Suffering. We tend to think about what defines it, what causes one to suffer. Yes, one could be addicted to searing lungs and numbing pain or the fascination of having tormented one’s mind or the insane game of testing one’s ability to survive extreme conditions. My interest in suffering is not how I suffer, or what causes me to suffer, but instead it’s the small gleams of wisdom derived from suffering. Over the past couple of years, I’ve constantly been hearing the phrase “the fundamentals are good”, and although it’s become a laughable and overused phrase, it does have some real meaning.
Everyone will experience some degree of suffering because suffering is a fundamental order to moving forward (code word for getting old). Suffering is not pleasant, but it’s a worthy act and without it, I know I’d become stagnant, indifferent, I’d almost venture to say….frozen. In my mind, peace can only come through understanding who you are and what you want. You don’t get to that point by not discovering. I’d imagine the opposite of suffering is being comfortable and the opposite of going forward would be backwards, and if you don’t refuse the status quo, then you accept it. This is why cycling is such an amazing act of living. You must go forward, you must deal with the seat, you can’t escape the elements (okay, you can, but you get the point).

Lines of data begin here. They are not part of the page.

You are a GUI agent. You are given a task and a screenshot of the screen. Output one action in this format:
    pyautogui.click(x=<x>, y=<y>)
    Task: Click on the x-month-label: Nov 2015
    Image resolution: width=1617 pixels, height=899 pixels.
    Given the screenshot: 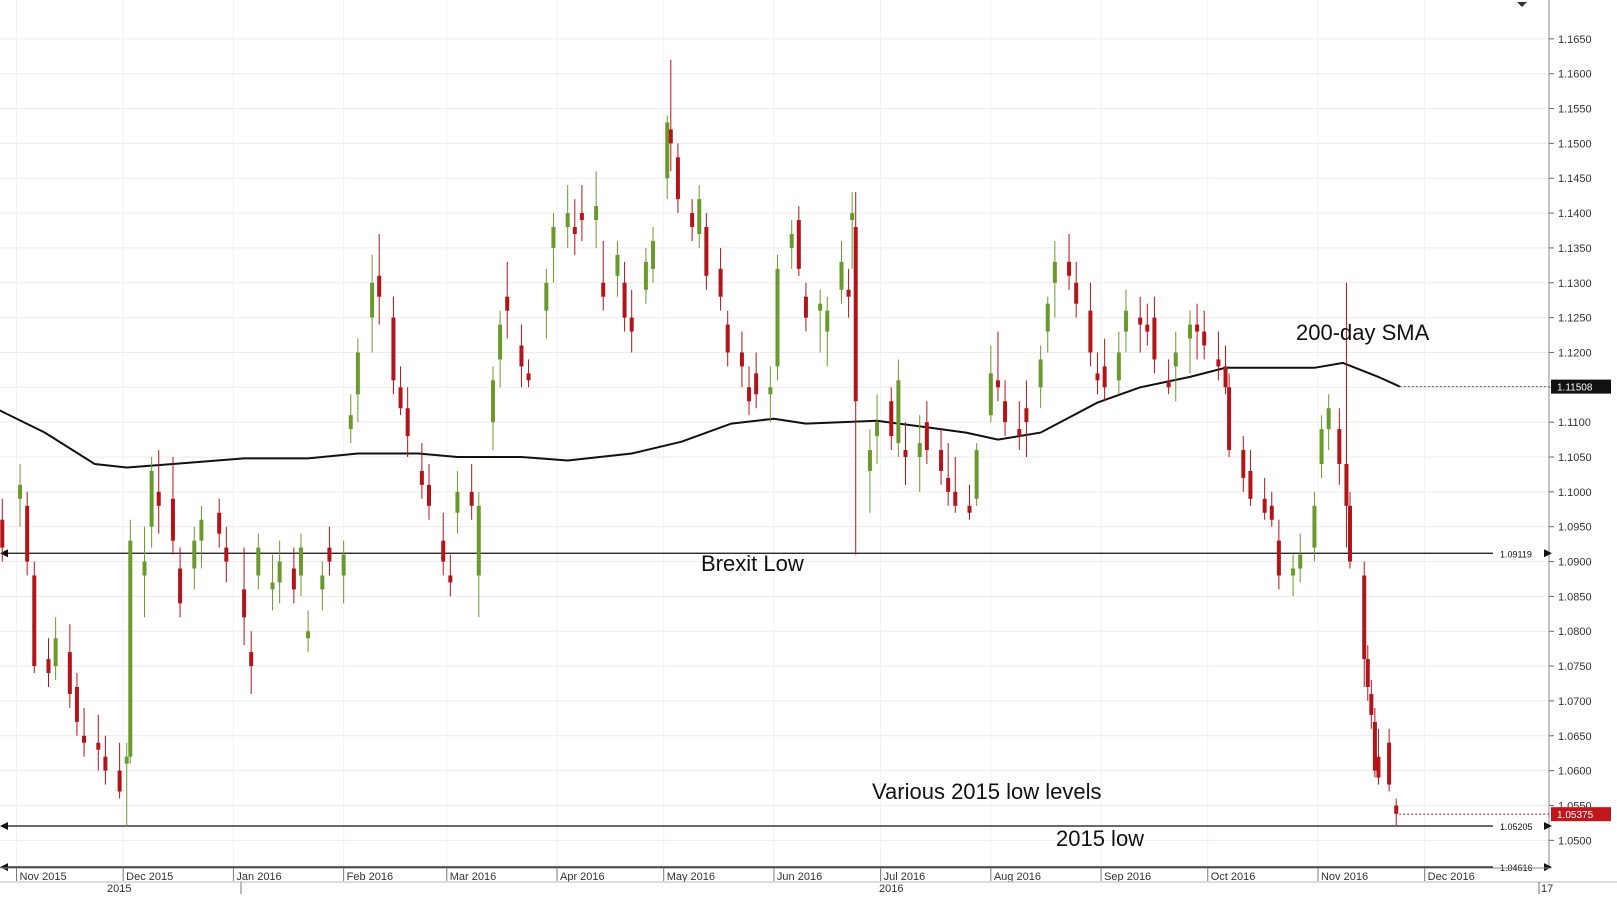 What is the action you would take?
    pyautogui.click(x=44, y=877)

After being in the NICU for a couple of months, I began to take notice of how the place operated like an orchestra, and eventually concluded that the place was a grand opera. The machines beep in a rhythm, people move with a sense of character, there’s drama, comedy, and the occasional flub. There is no one who is without a role. Sounds like being out on a group ride…and although suffering in the NICU is quite different from suffering on a bike, the opportunity is the same. It’s the opportunity to learn something about yourself. I think one disconnect non-cyclist have about cyclist is that we randomly select some stretch of road to become a nuisance to cars and trucks.

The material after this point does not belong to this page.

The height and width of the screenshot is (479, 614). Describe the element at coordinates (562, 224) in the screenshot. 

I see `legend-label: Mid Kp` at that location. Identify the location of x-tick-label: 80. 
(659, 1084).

The reality is that every cyclist is out there searching…searching for clarity, looking for humility, praying for calmness. Becoming fit is a byproduct of searching, but the bottom line is that we are choosing to suffer. The NICU was a strange, weird place, not too dissimilar from the lifestyle of an avid, rabid, cyclist. We suffer, we search, we discover, we learn. Sounds too simple to be effective, but for me, simple is a good, great thing.